| Aim of the exercise |
Only the lines from the line with "Screen dimensions: 440x248" through the end of the records belong in your reply, copied exactly, with every picture left out.

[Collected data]
--- --- ---

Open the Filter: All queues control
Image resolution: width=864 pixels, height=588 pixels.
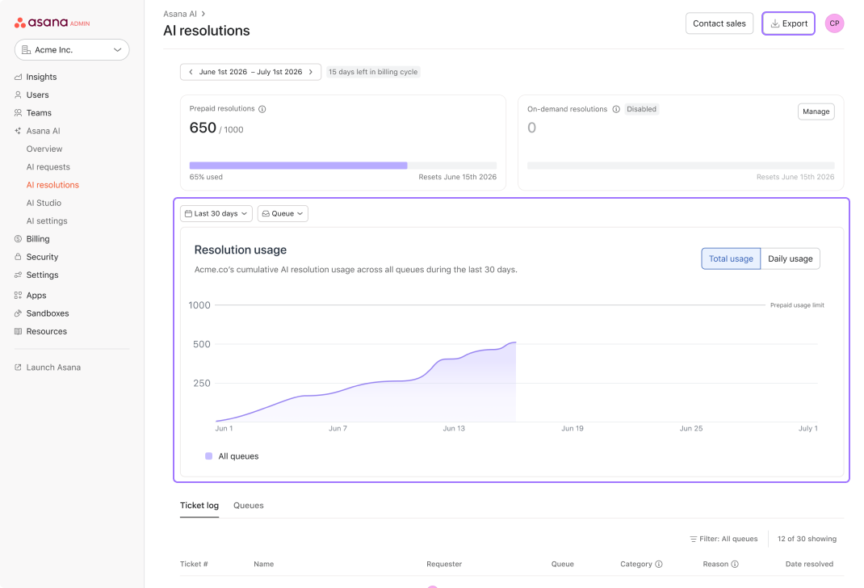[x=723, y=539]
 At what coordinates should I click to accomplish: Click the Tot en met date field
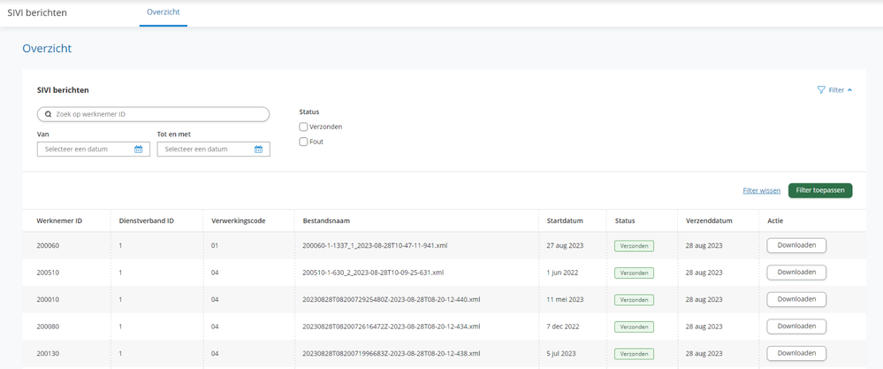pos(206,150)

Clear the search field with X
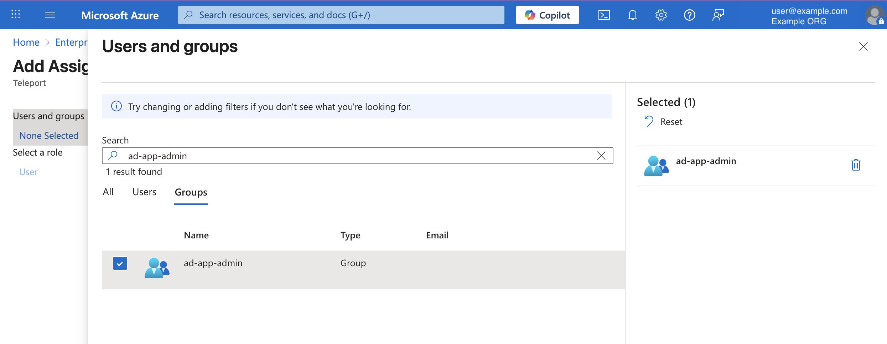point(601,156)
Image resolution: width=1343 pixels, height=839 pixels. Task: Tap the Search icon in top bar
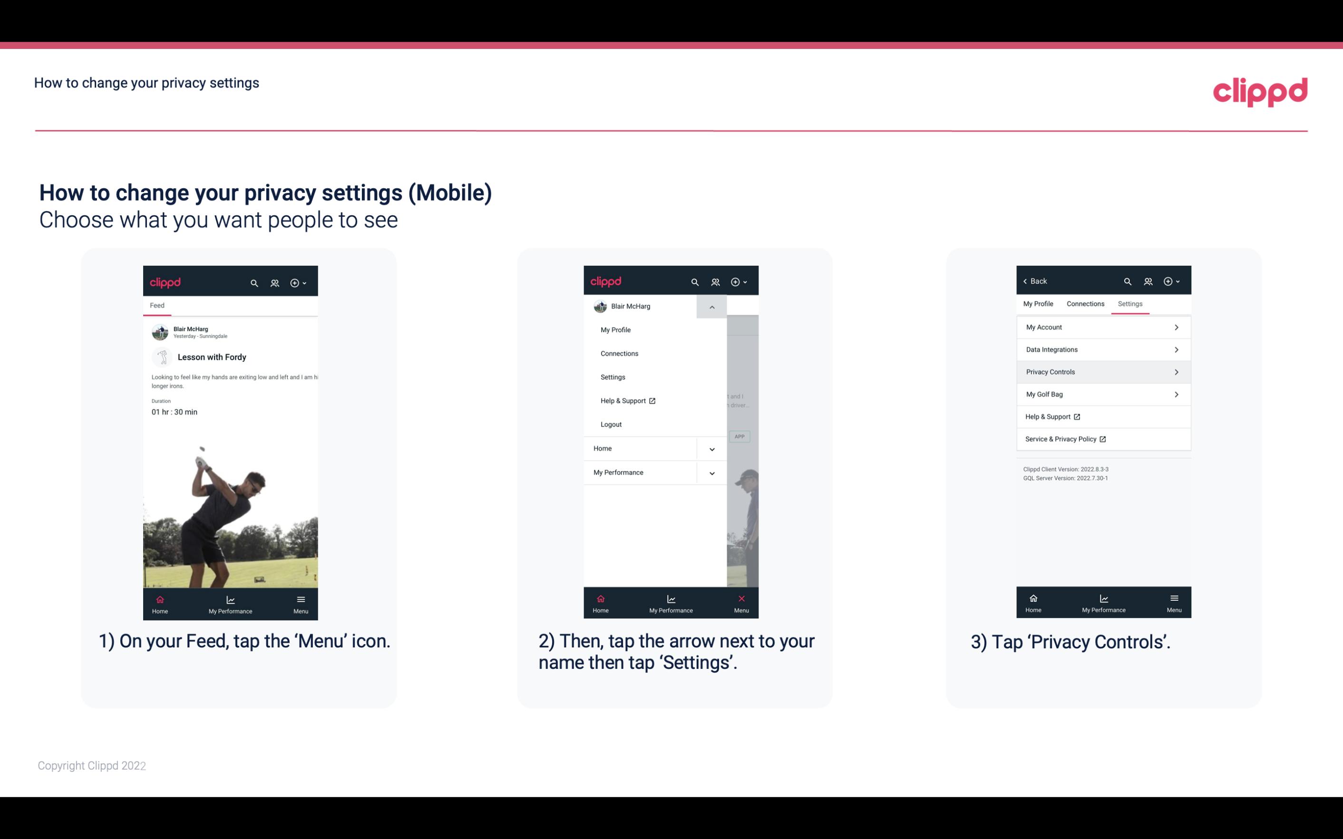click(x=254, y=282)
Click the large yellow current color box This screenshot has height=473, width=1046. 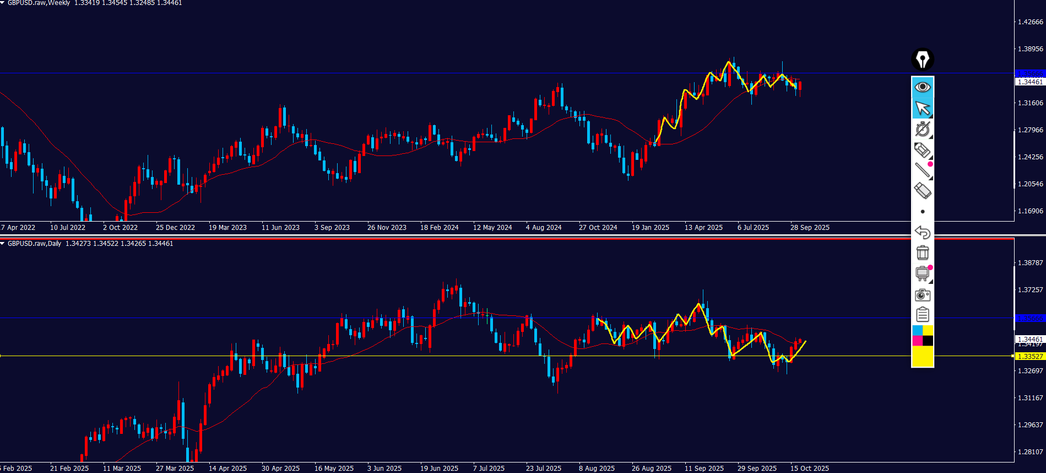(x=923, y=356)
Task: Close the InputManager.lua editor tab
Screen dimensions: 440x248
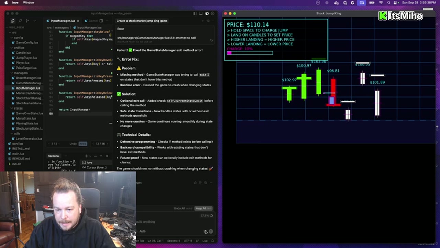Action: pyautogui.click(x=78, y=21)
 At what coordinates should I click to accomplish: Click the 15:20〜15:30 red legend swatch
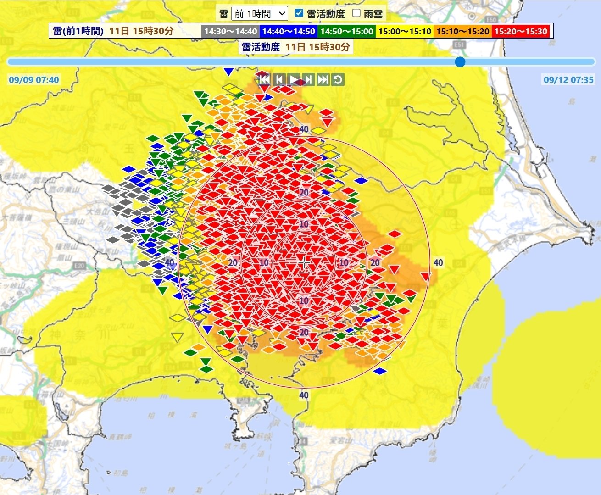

--- --- ---

| Answer to this problem |
Screen dimensions: 440x248
Action: pyautogui.click(x=78, y=21)
 At what coordinates should I click to accomplish: Click the 15:20〜15:30 red legend swatch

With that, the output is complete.